**TEXT FOR ANALYSIS:**
Many TPS beneficiaries have lived in the United States for decades–and have children who are U.S. citizens.
A federal appeals court has ruled that the Trump administration can end temporary protected status designations for hundreds of thousands of immigrants living in the United States.
The 2-1 ruling, reports Reuters, was made by a three-judge panel of the 9th Circuit Court of Appeals. It reverses an earlier decision which prevented the Trump administration from ending TPS for affected beneficiaries.
Temporary protected status, or TPS, is an asylum-type measure that allows individuals to reside and work in the United States during times of natural disaster, civil unrest, or marked instability in their home countries. Approximately 400,000 people are covered by TPS, mostly from El Salvador, Haiti, Nicaragua and Sudan.
Immigrants with TPS are provided work permits and protection from deportation. Many—especially those from Central America—have lived in the United States for decades, with some serving as essential workers amidst the ongoing coronavirus pandemic.
The Trump administration attempted to eliminate TPS designations for citizens of El Salvador, Haiti, Nicaragua and Sudan between 2017 and 2018; CNN notes that the White House later ended TPS designations for Honduras and Nepal.
The administration’s decision received extensive criticism for human rights activists and immigration activists, who pointed out that many countries with former TPS designations continue to be unsafe.
While the federal government has insisted that TPS is no longer needed—Nicaraguans, for instance, were provided protected status following Hurricane Mitch in 1998—living conditions in designated countries have not necessarily improved. El Salvador and Honduras, for instance, lie at the epicenter of Central America’s gang crisis, with both countries having among the highest homicide rates in the world.
National Public Radio reports that several TPS beneficiaries—from El Salvador, Haiti, Nicaragua and Sudan—filed a joint lawsuit against the Trump administration, alleging that the government’s decision was grounded in racial animosity towards “non-white, non-European immigrants.”
In court documents, the plaintiffs pointed out that Trump himself has made disparaging comments about immigrants from less-developed countries in Latin America and the Caribbean.
But in a 54-page-long opinion, Judge Consuelo Callahan—a George W. Bush appointee—said that the Trump administration’s actions were not reviewable and therefore should not have been blocked.
“While we do not condone the offensive and disparaging nature of the president’s remarks, we find it instructive that these statements occurred primarily in contexts removed from and unrelated to TPS policy or decisions,” Callahan wrote.

**DATA EXTRACTS:**
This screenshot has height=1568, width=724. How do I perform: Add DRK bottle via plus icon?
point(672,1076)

==

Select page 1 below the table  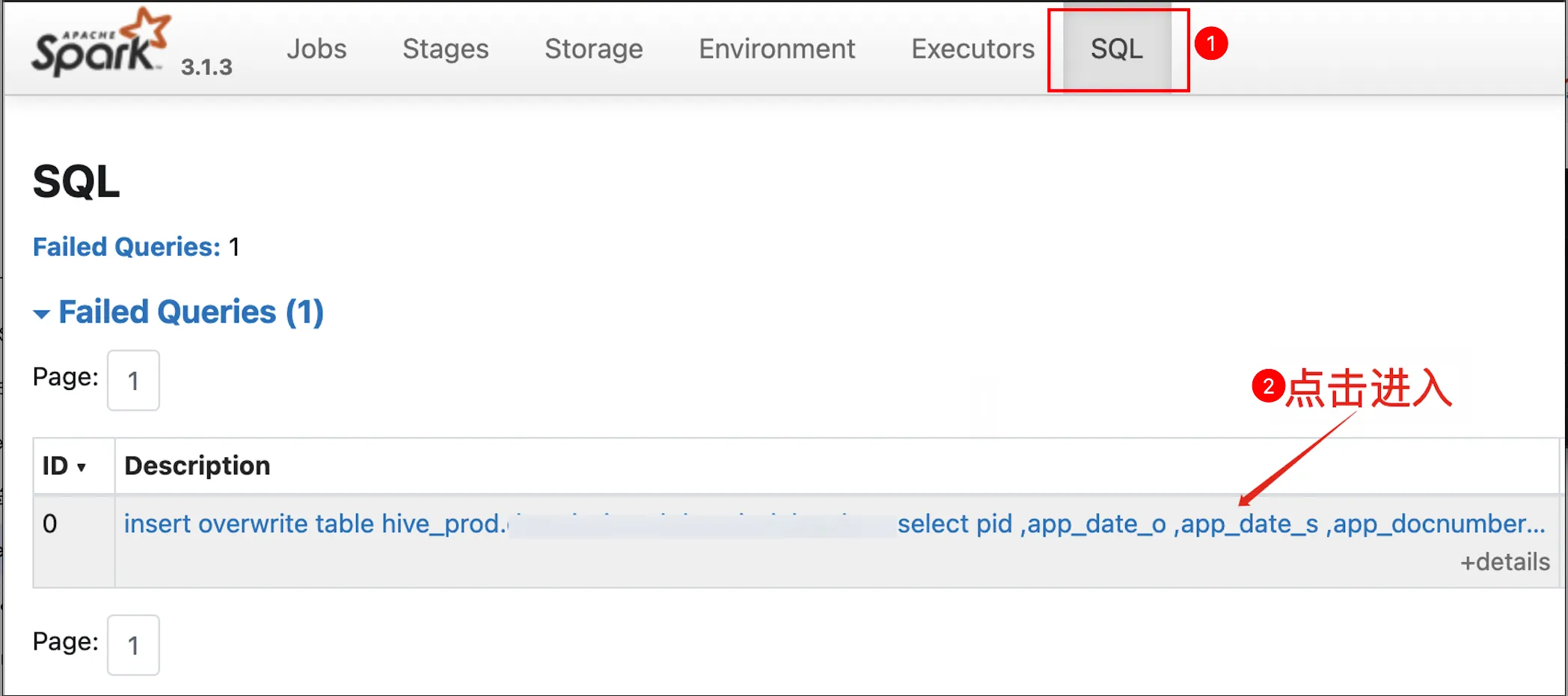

**TASK LIST:**
a) Answer these from the TPS article:
(i) Which court's panel issued the 2-1 ruling?
(ii) About how many people does TPS cover?
(iii) How many pages long is Judge Callahan's opinion?
b) Quote the TPS article between "The 2-1 ruling, reports" and "ongoing coronavirus pandemic.", inclusive.
The items have no connection to the TPS article.

**SOLVED PROBLEMS:**
a)
(i) A three-judge panel of the 9th Circuit Court of Appeals
(ii) Approximately 400,000
(iii) 54 pages

b)
The 2-1 ruling, reports Reuters, was made by a three-judge panel of the 9th Circuit Court of Appeals. It reverses an earlier decision which prevented the Trump administration from ending TPS for affected beneficiaries.
Temporary protected status, or TPS, is an asylum-type measure that allows individuals to reside and work in the United States during times of natural disaster, civil unrest, or marked instability in their home countries. Approximately 400,000 people are covered by TPS, mostly from El Salvador, Haiti, Nicaragua and Sudan.
Immigrants with TPS are provided work permits and protection from deportation. Many—especially those from Central America—have lived in the United States for decades, with some serving as essential workers amidst the ongoing coronavirus pandemic.